[cfe-dev] C++11 and enhacned devirtualization

Fri Jul 17 14:49:53 PDT 2015

On Fri, Jul 17, 2015 at 2:05 PM, Philip Reames <listmail at philipreames.com>
wrote:

>
>
> On 07/16/2015 02:38 PM, Richard Smith wrote:
>
>  On Thu, Jul 16, 2015 at 2:03 PM, John McCall <rjmccall at apple.com> wrote:
>
>>    On Jul 16, 2015, at 11:46 AM, Richard Smith <richard at metafoo.co.uk>
>> wrote:
>>   On Thu, Jul 16, 2015 at 11:29 AM, John McCall <rjmccall at apple.com>
>> wrote:
>>
>>> > On Jul 15, 2015, at 10:11 PM, Hal Finkel <hfinkel at anl.gov> wrote:
>>> >
>>> > Hi everyone,
>>> >
>>> > C++11 added features that allow for certain parts of the class
>>> hierarchy to be closed, specifically the 'final' keyword and the semantics
>>> of anonymous namespaces, and I think we take advantage of these to enhance
>>> our ability to perform devirtualization. For example, given this situation:
>>> >
>>> > struct Base {
>>> >  virtual void foo() = 0;
>>> > };
>>> >
>>> > void external();
>>> > struct Final final : Base {
>>> >  void foo() {
>>> >    external();
>>> >  }
>>> > };
>>> >
>>> > void dispatch(Base *B) {
>>> >  B->foo();
>>> > }
>>> >
>>> > void opportunity(Final *F) {
>>> >  dispatch(F);
>>> > }
>>> >
>>> > When we optimize this code, we do the expected thing and inline
>>> 'dispatch' into 'opportunity' but we don't devirtualize the call to foo().
>>> The fact that we know what the vtable of F is at that callsite is not
>>> exploited. To a lesser extent, we can do similar things for final virtual
>>> methods, and derived classes in anonymous namespaces (because Clang could
>>> determine whether or not a class (or method) there is effectively final).
>>> >
>>> > One possibility might be to @llvm.assume to say something about what
>>> the vtable ptr of F might be/contain should it be needed later when we emit
>>> the initial IR for 'opportunity' (and then teach the optimizer to use that
>>> information), but I'm not at all sure that's the best solution. Thoughts?

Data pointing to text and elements
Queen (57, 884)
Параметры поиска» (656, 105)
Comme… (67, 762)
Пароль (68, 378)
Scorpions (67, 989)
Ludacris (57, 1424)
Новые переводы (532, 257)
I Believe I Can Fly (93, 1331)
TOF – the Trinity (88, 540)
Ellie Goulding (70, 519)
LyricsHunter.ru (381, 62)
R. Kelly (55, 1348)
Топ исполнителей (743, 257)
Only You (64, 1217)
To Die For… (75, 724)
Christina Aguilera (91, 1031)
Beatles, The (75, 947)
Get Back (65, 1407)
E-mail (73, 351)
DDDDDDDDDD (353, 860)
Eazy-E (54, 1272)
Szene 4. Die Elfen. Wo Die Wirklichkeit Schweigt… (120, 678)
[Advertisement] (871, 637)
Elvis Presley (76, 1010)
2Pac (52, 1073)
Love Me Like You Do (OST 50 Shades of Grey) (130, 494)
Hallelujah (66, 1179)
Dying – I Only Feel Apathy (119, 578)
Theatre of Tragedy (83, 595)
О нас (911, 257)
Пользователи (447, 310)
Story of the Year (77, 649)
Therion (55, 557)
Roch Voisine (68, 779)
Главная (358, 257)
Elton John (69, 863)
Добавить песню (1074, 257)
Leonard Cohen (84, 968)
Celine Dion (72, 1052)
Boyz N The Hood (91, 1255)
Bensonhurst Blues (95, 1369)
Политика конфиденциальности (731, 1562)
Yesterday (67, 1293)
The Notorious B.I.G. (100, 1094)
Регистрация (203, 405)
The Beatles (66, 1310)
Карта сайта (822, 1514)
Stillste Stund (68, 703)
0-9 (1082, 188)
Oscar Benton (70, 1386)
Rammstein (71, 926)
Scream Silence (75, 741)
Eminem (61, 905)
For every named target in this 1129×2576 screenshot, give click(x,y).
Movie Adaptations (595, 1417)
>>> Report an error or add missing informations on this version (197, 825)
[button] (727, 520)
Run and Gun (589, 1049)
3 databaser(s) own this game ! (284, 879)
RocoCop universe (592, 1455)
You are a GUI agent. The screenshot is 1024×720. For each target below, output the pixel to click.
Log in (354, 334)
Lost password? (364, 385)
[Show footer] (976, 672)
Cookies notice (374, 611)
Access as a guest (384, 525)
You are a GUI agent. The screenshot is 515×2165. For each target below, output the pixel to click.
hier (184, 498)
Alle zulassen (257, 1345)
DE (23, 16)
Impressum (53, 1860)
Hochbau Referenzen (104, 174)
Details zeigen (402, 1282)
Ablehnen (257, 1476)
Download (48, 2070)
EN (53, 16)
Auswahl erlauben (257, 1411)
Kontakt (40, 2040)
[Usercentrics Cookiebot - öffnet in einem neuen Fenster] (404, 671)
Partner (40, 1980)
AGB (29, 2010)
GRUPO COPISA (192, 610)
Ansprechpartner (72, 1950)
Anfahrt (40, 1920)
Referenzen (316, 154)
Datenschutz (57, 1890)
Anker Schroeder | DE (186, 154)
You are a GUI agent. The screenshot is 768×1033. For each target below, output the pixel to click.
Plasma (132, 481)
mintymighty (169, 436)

• Exercise goal:
Name every function declared in the code sample in the thread. The data have no role here.

• Solution to the problem:
foo, external, dispatch, opportunity